Lets say Nifty is trading at 11800 with a bullish bias. You want to buy a call option. Lets say below is what the IVs look like.
Strike IV
-- ---
11700 13.0
11750 13.5
11800 14.2
11850 15.0
11900 14.8
11950 15.4
You can see that 11700 and 11750 are in the money so the IVs are lower as compared to IV of 11800 atm. ATM and above OTMs will have higher IVs.. Ideally you should buy ITMs. But if you are looking to buy OTMs then you have to hand pick a strike that has the least IVs. If you are lucky you can find a close by strike which is slightly mispriced.
In the above example you can see 11900 ce is at 14.8 which is less than 11850's IV of 15. So you are marginally better off there.
IV's are price derivatives. They are as dynamic as price. With every change in LTP of a option, there is a change in IV of that Option.
So just because on a snapshot of data, if a particular strike IV is less than other strike IV, It does not mean that the particular strike is cheaper.
Option chain Of NSE website will update once in 3 minutes. In this 3 minutes, if there are 1000 trades in 11900 CE strike, it means IV of that 11900 CE actually changes 1000 times in that 3 minutes. But option chain page will just give a IV that is captured for one particular trade at the end of that 3 minutes.
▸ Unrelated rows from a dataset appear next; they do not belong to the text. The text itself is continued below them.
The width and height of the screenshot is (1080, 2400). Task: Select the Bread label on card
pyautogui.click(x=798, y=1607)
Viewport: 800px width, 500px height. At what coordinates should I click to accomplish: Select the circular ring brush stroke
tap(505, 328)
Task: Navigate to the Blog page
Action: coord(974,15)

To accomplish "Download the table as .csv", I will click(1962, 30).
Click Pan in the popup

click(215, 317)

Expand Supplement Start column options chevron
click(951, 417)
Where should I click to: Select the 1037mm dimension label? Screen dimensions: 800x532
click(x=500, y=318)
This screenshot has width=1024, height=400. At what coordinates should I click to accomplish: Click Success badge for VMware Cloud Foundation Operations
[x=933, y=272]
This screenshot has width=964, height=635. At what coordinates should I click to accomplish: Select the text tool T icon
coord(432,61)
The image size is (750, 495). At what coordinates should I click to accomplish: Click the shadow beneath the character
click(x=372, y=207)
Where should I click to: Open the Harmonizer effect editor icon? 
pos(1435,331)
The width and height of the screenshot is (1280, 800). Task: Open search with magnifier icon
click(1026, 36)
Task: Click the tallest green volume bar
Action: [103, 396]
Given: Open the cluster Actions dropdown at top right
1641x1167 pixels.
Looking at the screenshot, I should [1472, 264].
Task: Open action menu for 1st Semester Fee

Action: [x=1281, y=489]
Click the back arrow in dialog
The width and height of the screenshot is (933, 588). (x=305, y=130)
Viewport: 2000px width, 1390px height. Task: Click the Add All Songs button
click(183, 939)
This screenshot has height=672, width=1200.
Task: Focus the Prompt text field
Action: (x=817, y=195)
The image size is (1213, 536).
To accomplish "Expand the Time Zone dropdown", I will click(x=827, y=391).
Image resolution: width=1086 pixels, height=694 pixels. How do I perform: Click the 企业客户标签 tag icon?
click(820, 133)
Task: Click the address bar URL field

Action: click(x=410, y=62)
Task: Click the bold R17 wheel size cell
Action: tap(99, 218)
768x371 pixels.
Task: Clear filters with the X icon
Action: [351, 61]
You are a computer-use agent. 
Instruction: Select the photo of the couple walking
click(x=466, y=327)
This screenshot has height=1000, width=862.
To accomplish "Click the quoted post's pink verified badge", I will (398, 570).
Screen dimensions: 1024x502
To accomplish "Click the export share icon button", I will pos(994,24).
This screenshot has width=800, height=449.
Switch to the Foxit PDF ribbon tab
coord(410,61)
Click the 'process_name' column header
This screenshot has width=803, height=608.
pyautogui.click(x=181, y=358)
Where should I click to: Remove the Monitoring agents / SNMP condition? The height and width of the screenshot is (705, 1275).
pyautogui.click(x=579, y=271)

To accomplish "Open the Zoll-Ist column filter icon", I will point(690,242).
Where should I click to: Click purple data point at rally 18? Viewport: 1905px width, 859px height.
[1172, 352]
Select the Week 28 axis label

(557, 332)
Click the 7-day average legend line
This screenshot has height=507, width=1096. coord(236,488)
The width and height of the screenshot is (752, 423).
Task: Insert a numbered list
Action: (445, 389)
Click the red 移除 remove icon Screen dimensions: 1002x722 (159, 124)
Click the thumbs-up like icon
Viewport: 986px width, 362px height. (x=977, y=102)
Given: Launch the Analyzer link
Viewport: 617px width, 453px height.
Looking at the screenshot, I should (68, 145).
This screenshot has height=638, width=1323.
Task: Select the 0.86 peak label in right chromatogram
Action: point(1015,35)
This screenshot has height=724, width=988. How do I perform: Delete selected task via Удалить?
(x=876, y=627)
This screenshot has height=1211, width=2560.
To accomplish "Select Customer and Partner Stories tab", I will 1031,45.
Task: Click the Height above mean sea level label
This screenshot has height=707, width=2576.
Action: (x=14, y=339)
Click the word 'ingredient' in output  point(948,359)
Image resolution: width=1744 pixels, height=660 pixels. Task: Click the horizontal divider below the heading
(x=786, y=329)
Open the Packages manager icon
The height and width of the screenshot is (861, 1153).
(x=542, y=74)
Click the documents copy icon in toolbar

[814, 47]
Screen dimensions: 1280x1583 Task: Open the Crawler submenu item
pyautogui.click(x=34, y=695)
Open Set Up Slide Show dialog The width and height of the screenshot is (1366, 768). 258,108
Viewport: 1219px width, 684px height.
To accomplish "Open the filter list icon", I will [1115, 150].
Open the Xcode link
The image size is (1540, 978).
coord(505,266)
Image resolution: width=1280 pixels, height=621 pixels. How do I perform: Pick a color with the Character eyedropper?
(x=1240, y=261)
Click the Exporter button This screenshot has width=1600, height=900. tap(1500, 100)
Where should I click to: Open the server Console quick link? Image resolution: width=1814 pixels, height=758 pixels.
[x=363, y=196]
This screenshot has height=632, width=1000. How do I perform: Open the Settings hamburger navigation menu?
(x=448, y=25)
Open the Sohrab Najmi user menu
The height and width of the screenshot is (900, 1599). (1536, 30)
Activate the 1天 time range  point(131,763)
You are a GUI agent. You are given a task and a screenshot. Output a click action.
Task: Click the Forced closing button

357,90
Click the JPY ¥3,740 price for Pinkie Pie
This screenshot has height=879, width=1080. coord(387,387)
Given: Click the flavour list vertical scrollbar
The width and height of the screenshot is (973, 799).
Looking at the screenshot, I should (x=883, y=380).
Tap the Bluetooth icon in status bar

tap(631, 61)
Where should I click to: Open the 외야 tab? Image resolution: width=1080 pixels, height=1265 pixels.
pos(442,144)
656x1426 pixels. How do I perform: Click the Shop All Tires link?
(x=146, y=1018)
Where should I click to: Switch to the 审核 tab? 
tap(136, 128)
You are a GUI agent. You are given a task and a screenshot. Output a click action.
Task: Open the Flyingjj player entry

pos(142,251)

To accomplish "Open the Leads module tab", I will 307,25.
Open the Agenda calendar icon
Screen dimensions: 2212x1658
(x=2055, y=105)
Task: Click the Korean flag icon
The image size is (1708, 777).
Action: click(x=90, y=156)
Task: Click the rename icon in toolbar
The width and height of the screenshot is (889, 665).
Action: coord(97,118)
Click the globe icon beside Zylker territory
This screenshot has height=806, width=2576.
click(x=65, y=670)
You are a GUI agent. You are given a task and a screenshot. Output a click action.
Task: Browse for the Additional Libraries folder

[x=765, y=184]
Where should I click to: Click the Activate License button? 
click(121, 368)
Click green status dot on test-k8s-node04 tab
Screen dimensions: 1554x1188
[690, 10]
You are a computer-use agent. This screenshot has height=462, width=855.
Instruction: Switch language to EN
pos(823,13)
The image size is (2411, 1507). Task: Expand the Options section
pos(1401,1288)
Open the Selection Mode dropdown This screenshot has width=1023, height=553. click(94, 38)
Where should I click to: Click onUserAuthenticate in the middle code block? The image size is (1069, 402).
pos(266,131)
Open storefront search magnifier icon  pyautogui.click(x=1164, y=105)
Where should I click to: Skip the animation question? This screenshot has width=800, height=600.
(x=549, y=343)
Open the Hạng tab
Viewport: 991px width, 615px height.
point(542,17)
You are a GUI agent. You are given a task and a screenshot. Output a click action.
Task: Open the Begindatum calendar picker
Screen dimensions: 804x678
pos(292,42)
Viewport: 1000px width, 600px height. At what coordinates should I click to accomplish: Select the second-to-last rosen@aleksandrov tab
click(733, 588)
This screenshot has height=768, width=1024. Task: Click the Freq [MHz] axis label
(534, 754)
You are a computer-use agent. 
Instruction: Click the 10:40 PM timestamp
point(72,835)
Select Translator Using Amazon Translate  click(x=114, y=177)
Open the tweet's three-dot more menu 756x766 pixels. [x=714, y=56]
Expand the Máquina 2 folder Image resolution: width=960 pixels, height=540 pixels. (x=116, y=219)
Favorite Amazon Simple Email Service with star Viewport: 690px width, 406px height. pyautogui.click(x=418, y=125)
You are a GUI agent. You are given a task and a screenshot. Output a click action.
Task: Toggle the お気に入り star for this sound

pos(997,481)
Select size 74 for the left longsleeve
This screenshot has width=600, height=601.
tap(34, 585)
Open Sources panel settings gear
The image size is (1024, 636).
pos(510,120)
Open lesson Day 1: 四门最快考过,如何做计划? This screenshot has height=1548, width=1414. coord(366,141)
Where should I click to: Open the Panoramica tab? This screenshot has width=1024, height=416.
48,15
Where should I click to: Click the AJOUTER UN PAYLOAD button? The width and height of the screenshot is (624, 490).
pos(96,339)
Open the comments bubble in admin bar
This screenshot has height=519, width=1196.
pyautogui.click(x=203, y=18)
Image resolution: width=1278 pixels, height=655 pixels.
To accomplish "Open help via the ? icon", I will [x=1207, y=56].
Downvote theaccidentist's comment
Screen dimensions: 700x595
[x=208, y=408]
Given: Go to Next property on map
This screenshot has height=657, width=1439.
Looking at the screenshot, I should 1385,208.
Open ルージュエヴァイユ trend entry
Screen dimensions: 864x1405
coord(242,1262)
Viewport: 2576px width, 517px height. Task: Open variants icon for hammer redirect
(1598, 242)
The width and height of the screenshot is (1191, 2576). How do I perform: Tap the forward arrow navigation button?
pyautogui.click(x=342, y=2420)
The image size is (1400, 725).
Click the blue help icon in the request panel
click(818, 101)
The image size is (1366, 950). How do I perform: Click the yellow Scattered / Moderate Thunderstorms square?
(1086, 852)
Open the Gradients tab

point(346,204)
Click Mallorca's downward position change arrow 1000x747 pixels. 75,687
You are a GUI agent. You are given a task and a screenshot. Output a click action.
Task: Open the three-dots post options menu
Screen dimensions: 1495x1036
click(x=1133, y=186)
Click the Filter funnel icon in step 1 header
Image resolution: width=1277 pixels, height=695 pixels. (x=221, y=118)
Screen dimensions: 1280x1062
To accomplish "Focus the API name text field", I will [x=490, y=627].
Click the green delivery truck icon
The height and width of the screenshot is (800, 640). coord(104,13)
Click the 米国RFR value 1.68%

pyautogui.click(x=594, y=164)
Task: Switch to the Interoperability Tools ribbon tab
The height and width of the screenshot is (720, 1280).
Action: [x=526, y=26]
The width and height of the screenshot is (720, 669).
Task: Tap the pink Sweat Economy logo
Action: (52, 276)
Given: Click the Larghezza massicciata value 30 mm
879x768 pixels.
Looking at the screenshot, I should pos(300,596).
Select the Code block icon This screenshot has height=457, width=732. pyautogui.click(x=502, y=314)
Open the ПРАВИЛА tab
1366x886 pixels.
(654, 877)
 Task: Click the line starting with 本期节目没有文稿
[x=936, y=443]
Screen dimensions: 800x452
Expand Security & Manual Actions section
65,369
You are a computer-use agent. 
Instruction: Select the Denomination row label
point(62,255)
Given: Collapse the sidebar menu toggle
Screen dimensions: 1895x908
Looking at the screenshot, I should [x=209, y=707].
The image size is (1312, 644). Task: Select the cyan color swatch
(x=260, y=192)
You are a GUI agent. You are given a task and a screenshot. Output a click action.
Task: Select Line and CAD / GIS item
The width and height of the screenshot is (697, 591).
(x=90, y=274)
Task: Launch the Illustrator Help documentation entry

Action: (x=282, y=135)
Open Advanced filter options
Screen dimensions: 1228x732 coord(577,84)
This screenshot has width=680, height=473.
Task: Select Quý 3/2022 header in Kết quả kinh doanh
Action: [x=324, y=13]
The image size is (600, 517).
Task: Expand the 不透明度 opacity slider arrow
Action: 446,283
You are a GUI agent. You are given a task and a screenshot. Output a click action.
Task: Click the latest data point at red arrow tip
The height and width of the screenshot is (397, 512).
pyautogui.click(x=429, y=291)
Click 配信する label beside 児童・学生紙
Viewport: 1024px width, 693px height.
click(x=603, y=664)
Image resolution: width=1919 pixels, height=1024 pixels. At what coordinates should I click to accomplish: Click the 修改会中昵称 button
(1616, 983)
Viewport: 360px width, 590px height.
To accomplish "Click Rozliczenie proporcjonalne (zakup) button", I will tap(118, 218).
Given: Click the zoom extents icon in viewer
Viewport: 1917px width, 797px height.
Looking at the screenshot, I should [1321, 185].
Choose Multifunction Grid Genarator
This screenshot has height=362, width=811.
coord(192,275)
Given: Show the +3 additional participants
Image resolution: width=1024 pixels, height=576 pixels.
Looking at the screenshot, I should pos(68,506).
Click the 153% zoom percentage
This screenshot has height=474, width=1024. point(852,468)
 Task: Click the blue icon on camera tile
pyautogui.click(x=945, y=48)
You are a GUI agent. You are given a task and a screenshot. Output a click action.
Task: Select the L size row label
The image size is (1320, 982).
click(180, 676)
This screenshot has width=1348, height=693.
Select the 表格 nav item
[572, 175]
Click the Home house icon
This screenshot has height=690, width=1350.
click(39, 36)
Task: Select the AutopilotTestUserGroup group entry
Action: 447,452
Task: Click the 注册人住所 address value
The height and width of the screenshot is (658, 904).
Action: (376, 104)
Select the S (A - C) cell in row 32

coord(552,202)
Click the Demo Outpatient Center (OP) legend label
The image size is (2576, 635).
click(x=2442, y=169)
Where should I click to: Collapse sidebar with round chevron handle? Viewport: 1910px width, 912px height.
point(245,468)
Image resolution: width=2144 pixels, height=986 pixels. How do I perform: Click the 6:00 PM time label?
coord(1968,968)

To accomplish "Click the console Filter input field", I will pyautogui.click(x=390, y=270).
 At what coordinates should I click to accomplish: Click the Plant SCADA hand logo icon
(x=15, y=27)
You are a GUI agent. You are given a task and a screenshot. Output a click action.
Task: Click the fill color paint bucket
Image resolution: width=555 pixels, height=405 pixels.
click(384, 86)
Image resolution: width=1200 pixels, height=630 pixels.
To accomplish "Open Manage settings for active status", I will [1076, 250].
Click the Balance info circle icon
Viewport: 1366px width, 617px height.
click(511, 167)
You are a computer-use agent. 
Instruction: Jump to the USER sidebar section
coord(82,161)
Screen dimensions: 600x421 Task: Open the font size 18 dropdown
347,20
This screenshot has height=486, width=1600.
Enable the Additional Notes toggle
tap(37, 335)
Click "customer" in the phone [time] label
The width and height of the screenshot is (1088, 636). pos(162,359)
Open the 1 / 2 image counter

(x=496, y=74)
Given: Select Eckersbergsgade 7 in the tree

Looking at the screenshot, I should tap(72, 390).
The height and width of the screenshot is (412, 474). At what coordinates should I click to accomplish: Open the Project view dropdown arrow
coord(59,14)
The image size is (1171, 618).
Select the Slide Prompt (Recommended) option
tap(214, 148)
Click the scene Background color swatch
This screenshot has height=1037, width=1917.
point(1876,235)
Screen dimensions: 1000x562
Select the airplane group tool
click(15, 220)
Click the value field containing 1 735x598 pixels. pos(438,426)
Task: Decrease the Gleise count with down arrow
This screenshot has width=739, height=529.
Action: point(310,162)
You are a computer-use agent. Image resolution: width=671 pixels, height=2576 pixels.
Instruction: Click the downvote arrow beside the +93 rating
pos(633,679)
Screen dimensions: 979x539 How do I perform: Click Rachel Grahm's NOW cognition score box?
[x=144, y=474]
So it is completely wrong to track and rely on NSE Option chain IV data ( at such micro level). Just use the data broadly to get the picture of IV levels.
Secondly, When you are tracking the ascending or descending IV's in Nifty, Please do it on strikes with 100 intervals. Due to low volumes in 50 intervals, the buy-sell spread is these strikes is comparatively larger than 100 interval strikes and you will notice these IV differences also due to that.